Document Detail


Feeding tubes and the prevention or healing of pressure ulcers.
MedLine Citation:
PMID:  22782196     Owner:  NLM     Status:  MEDLINE    
Abstract/OtherAbstract:
BACKGROUND: The evidence regarding the use of feeding tubes in persons with advanced dementia to prevent or heal pressure ulcers is conflicting. Using national data, we set out to determine whether percutaneous endoscopic gastrostomy (PEG) tubes prevent or help heal pressure ulcers in nursing home (NH) residents with advanced cognitive impairment (ACI).
METHODS: A propensity-matched cohort study of NH residents with ACI and recent need for assistance in eating was conducted by matching each NH resident who had a feeding tube inserted during a hospitalization to 3 without a PEG tube inserted. Using the Minimum Data Set (MDS), we examined 2 outcomes: first, whether residents without a pressure ulcer developed a stage 2 or higher pressure ulcer (n = 1124 with PEG insertion); and second, whether NH residents with a pressure ulcer (n = 461) experienced improvement of the pressure ulcer by their first posthospitalization MDS assessment (mean [SD] time between evaluations, 24.6 [32.7] days).

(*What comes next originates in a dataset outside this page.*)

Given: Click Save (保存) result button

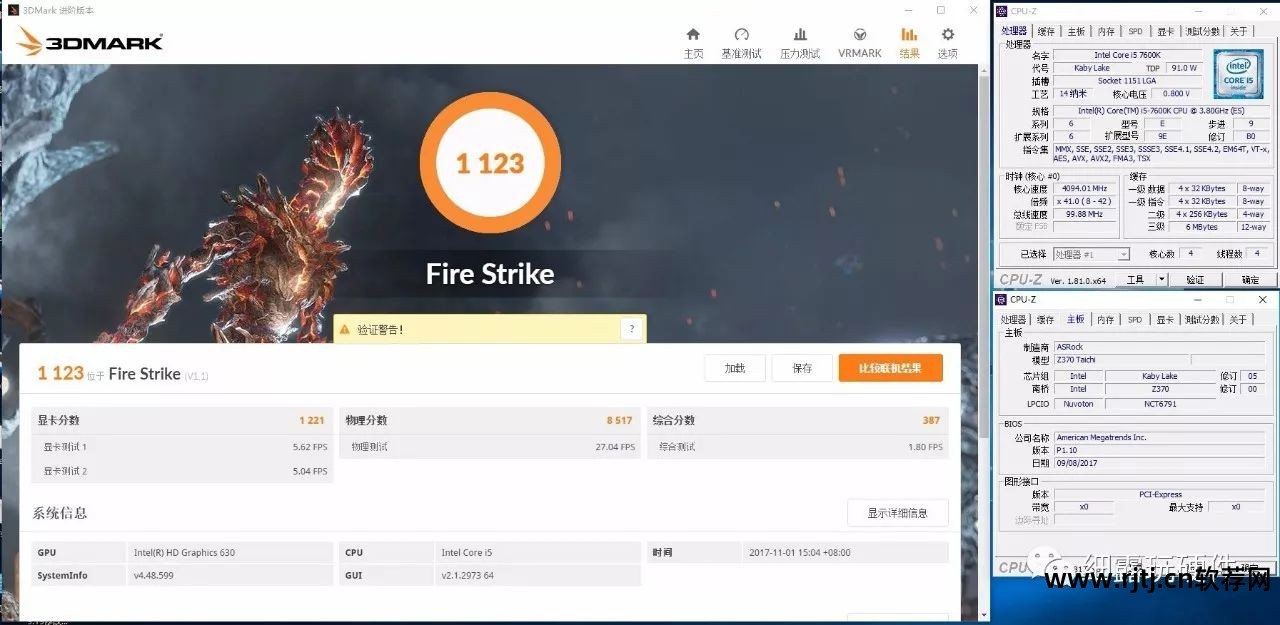Looking at the screenshot, I should tap(802, 368).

RESULTS: Matched residents with and without a PEG insertion showed comparable sociodemographic characteristic, rates of feeding tube risk factors, and mortality. Adjusted for risk factors, hospitalized NH residents receiving a PEG tube were 2.27 times more likely to develop a new pressure ulcer (95% CI, 1.95-2.65). Conversely, those with a pressure ulcer were less likely to have the ulcer heal when they had a PEG tube inserted (OR 0.70 [95% CI, 0.55-0.89]).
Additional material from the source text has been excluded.